Lord Desai
Main Page: Lord Desai (Crossbench - Life peer)My Lords, I join noble Lords who have spoken so far in congratulating the noble Baroness, Lady Valentine, on securing this debate. I, too, speak as an immigrant. When I arrived, I think the London School of Economics had to get a labour permit to allow me to work. All I can say is that it must have been very easy to get a labour permit in those days. As a matter of principle, I believe in the free movement of capital, commodities and labour. In the best of all possible worlds, there should be no restriction on immigration anywhere, and preferably not even passports. That having been said, we are in the situation that we are in. That used to be the liberal position: liberal with a small “l”. The big “L” people have been trapped, so they cannot express their desires.
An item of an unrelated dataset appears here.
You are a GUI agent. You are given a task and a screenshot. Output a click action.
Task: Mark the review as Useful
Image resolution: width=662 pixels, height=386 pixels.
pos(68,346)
As other noble Lords have given instances, I shall give the House an instance of how much people from abroad coming here as students helps us. I recently had the privilege of representing the Lord Speaker at a meeting of Speakers of G20 nations in Ottawa. The person heading the Chinese delegation sought me out and said how happy he was at Durham and Bristol. He was a solid-state physicist. He fondly remembered this country and talked to me enthusiastically because he had been able to come here to do his research and then go back. He is now the vice-chairman of the Standing Committee of the National People’s Congress of the People’s Republic of China, and we have a friend of Britain because he was able to come here and research. That is the kind of intangible advantage that we have across the world because we are able to admit students freely. There was a panic under the previous Government, especially at the height of the recession when they were facing an election, and quite frankly we lost our nerve. Having built a very liberal immigration policy inside the European Union, noises began to be made about restricting immigration and how we had to explain to our core supporters that we are not actually in favour of immigration. We have to stop being apologetic about this.
Enough people have spoken about the advantages of immigration, but let me advance an argument that has not been made so far. The standard crude argument about immigration is that we cannot afford extra population in this country, that population is a burden and therefore some kind of Malthusian spectre will rise because our population will go from 60 million to 70 million and perhaps to 80 million by 2075 or whatever, and that is bad. Contrast that with the common debate going on in the global economy about China and India. Everybody is saying that China adopted a one-child policy and is prematurely about to have an ageing population. India did not adopt a one-child policy and is going to get a demographic dividend. The Malthusian spectre has turned around in the modern globalised economy and become a Malthusian blessing. The current state of the debate is that a larger population is not economically harmful. People are saying how much India will gain from the fact that it will have a young working population much longer than China.
In Europe, we have a stagnant, ageing population. One way out of it would be to encourage immigration. If we are going to make our dependency ratios better so that not my pension but the pension of my children is paid properly, we will need a different kind of economy with a much larger proportion of people in the working-age population than we are expected to have if we restrict immigration. From a macroeconomic perspective, the whole argument about immigration can be turned around because there is already evidence in the global economy that people are beginning to realise that countries with expanding populations—the United States, Brazil and India—will have an advantage over countries with stagnant or ageing populations. That argument could cogently be made. We can say that people should be free to come, leave and go where they like. We should be able to say that our future growth prospects depend very much upon having no limit on how our population can grow.
The point has already been made that if we could get reform of the benefits system, the incentive for British people to work would be greater, in which case immigration may settle itself according to the economic incentive of whether there are jobs here for immigrants. As the noble Lord, Lord Taylor, said, nobody comes here for the weather; they come for the jobs. If we could alter the conditions of supply of British-resident workers, immigration might reach some kind of equilibrium. I beseech the Government to go back to their instincts and be much more free-market than they have been able to be. If it all goes wrong, they can blame it on me.